Procuradoria investiga declaração de Garotinho sobre 'compra' de parlamentares

A Procuradoria Regional Eleitoral no Rio de Janeiro (PRE-RJ) abriu uma investigação para apurar se o ex-governador Anthony Garotinho fez propaganda eleitoral antecipada e cometeu outros crimes ao pedir, em entrevista a uma rádio no domingo, votos para ele mesmo e candidatos a deputado estadual de sua futura coligação, para que não precise "gastar dinheiro para comprar" parlamentares.

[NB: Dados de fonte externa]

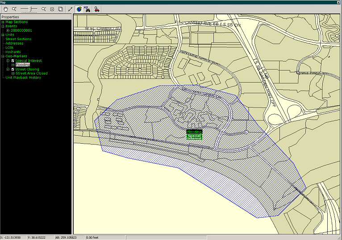Screen dimensions: 342x240
Task: Select Street Area Closed tree item
Action: (31, 74)
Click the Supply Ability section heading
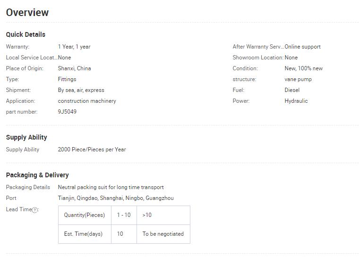359x257 pixels. tap(26, 137)
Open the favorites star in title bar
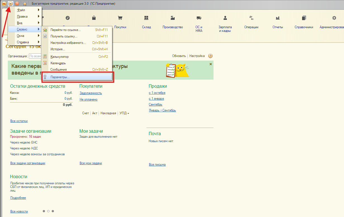 [x=25, y=4]
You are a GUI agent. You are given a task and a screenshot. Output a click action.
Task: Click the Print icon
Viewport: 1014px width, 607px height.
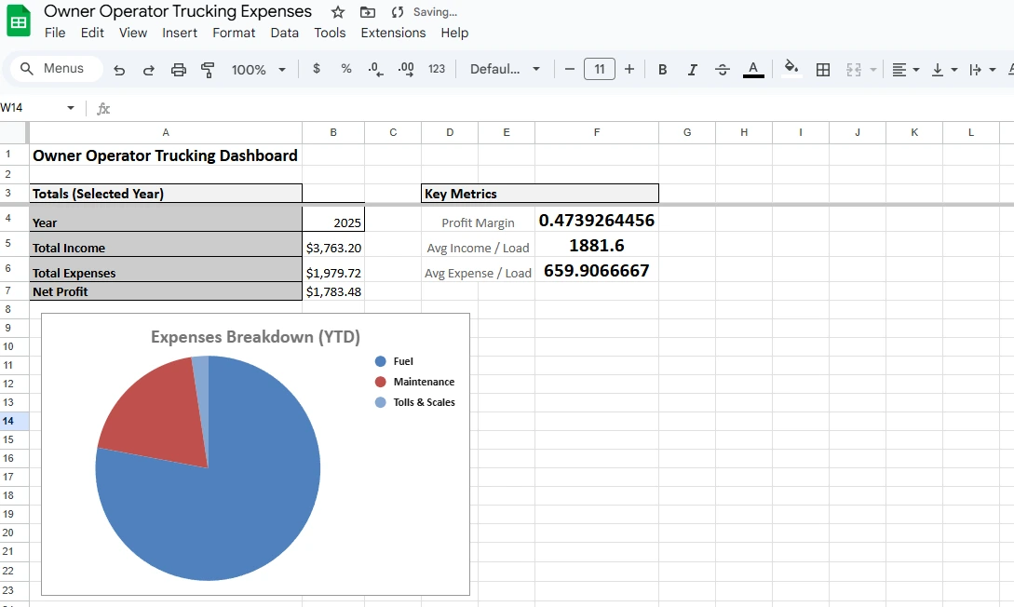[x=179, y=69]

A uma emissora de Campos dos Goytacazes, no Norte Fluminense, Garotinho anunciou a intenção de disputar a eleição para o governo do Rio e orientou os eleitores a apoiarem também seus aliados que vão brigar por uma cadeira na Assembleia Legislativa do Estado do Rio (Alerj):

— Não vote só em mim, vote no deputado que está do meu lado. Olha só: o cara vai votar em mim e vai votar num deputado estadual contrário, sabe o que vai acontecer? Depois eu vou ter que gastar dinheiro para comprar esse deputado. Como que vai fazer? Porque eu vou mandar uma lei, o cara não é do meu partido, e ele vai dizer assim: "Ah, não, eu para votar isso aí eu quero tanto". Porque é isso que acontece hoje no estado. Da onde nasceu o mensalão? Nasceu disso — disse o ex-governador à rádio.

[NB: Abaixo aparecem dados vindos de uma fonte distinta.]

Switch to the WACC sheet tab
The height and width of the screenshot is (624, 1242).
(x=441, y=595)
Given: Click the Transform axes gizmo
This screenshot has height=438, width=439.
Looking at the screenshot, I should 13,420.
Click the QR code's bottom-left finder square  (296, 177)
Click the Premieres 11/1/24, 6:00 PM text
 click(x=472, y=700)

O procurador regional eleitoral, Sidney Madruga, explicou que o procedimento investigativo é o primeiro passo para que seja avaliado se há ou não elementos para a abertura de uma ação judicial. Em nota, a Procuradoria afirmou que Madruga "avalia que o anúncio sobre a Alerj pode caracterizar outros ilícitos além da propaganda antecipada". O Ministério Público do Estado do Rio (MP-RJ) vai receber uma cópia do procedimento de abertura de investigação para que sejam apurados possíveis ilícitos fora da esfera eleitoral.

— Para a PRE houve pedido explícito de votos e restou caracterizada a propaganda antecipada. A investigação também vai apurar a declaração do ex governador quanto a compra de deputados — disse o procurador.

Na quarta-feira, quando um trecho da entrevista já estava circulando pelo WhatsApp, Garotinho afirmou que a parte com referência à "compra" de deputados havia sido editada, descontextualizando o que ele havia falado. A íntegra da entrevista, no entanto, não traz nenhuma explicação adicional do ex-governador sobre a declaração. O ex-governador já foi procurado nesta quinta, via assessoria de imprensa, para se manifestar sobre a abertura da investigação, mas ainda não respondeu.